Juneau Huskies’ Noah Chambers, Jamal Johnson, Wallace Adams and Jarrell Williams head to the draw against Colony last week. The Huskies have an extensive COVID mitigation plan in place for the season. (Klas Stolpe)
Juneau, Alaska (KINY) – With the City and Borough of Juneau Emergency Operations Center raising the COVID-19 community risk to Level 3 High, the Juneau School District is working to keep events going. weekend high school athletics scheduled, according to JSD Superintendent Brigitte Weiss.
“Everything happens quickly,” Weiss said. “We are adapting as quickly as possible to new expectations and directives. We still believe at this stage, we are still a few days away, to be able to continue our activities for the weekend. These are outdoor activities, which help us enormously.
Teams from hosts Juneau-Douglas and Thunder Mountain, Petersburg, Haines and Skagway are scheduled to attend Saturday’s Sayeik Invitational cross-country meet at Sandy Beach, an event that also includes a community run. The Juneau Huskies football team is set to host a highly anticipated game with the Dimond High School Lynx of Anchorage.
Weiss said the Dimond team would arrive, play and leave on the same day. It’s the same mitigation plan the Huskies and Crimson Bears and Falcons submitted to the district before the start of their seasons.
“We already have many mitigation strategies in place to help us do this in the safest way possible,” she said. “Again, we are still a few days away, so things could change.

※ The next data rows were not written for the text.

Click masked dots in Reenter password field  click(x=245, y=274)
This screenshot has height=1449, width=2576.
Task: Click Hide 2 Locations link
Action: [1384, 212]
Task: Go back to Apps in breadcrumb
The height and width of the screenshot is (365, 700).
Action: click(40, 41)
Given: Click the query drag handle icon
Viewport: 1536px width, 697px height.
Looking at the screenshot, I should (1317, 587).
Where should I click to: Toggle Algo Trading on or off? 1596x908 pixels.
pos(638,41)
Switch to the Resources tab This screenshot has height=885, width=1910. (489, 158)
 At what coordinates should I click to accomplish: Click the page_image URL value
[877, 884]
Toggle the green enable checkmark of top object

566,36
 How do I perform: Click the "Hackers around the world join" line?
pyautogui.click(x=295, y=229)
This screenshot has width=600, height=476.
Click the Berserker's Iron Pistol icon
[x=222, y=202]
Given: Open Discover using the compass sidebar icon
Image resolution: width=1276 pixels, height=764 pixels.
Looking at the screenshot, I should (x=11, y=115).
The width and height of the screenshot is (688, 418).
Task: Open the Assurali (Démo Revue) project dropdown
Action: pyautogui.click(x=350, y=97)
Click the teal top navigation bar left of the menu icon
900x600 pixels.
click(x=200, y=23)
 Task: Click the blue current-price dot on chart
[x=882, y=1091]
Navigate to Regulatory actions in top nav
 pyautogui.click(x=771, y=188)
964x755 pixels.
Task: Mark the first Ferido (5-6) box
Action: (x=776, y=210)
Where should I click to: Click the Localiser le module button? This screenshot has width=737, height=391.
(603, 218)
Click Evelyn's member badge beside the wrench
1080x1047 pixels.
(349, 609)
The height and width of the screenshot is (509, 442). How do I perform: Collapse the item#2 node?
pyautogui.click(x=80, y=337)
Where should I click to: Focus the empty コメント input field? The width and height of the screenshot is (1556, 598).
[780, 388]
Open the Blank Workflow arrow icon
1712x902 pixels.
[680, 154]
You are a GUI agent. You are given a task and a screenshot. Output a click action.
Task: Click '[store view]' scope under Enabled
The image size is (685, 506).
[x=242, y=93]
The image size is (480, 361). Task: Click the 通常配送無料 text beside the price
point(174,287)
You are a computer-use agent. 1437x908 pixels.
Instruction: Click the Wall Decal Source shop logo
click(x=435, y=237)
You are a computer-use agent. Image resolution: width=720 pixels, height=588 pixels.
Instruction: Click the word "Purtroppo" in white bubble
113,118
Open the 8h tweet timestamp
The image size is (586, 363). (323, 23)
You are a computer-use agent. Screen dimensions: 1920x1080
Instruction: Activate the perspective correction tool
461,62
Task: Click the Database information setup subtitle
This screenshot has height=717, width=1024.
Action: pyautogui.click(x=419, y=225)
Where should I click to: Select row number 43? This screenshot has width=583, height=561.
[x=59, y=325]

For the cross-country competition, some districts may decide not to come. »
The Juneau School District is tied to the city’s mitigation plan.
“We have some exceptions because we have a different environment and a mandatory requirement to provide services to children,” Weiss said. “We have certain exemptions to be able to operate. But regarding the masking decision and that we are outside on their property to exercise, we expect our guests to follow these guidelines.
Weiss said the school district expects attendees at sporting events this weekend to be six feet apart or wear masks.
“We don’t want crowded booths without masks,” she said.
Weiss said policing this policy is the challenge and asks for help from the community.
“Our ability to keep activities going depends on how well we can keep people healthy and how the level of COVID in Juneau goes up and down,” she said. “We cannot force anyone to do anything and we certainly have a challenge ahead. Last year we saw the challenge at some of our events that were monitoring this. So we really rely on people’s cooperation.
Continued spread of COVID or attendee opt-outs of mitigation policies could result in closure of in-person activities and enrollment.
Weiss said that the travel situation of each activity is monitored taking into account where the events are taking place, whether the event is indoors or outdoors, the duration of a trip and the levels of travel. mitigation of host and traveling communities.
“We try to be clear on all variations,” Weiss said. “Literally, every trip has been different depending on the circumstances. We hold ourselves to a high standard in terms of what we do to provide the right opportunities for children and support for children and to keep our schools and community safe. At the end of our day, the biggest number one priority continues and always will be to maintain full-time in-person learning with as little disruption as possible. That’s our first priority, everything else has to fit around that.
Teams traveling to Juneau must follow JSD mitigation policies.
According to the state health department, about 76 percent of Juneau residents age 12 or older are fully immunized. Statewide, that figure is about 54 percent.
Most of the state is considered at a high alert level, a designation based on new cases reported in the past seven days. Juneau and Anchorage are among those in high alert areas.
Currently, athletes can play outside without a mask. Spectators must be masked.
Student-athletes are also tested weekly and may be exempt from testing if fully vaccinated. There is no obligation to be vaccinated, but to be tested.
Weiss said the number of fans attending events, even outdoors, could be capped if COVID numbers increase.
“It was a strategy we used last year when we needed it,” she said. “We were hoping we wouldn’t have to, but we might have to move on to it if we don’t see a change in the trend here in Juneau.”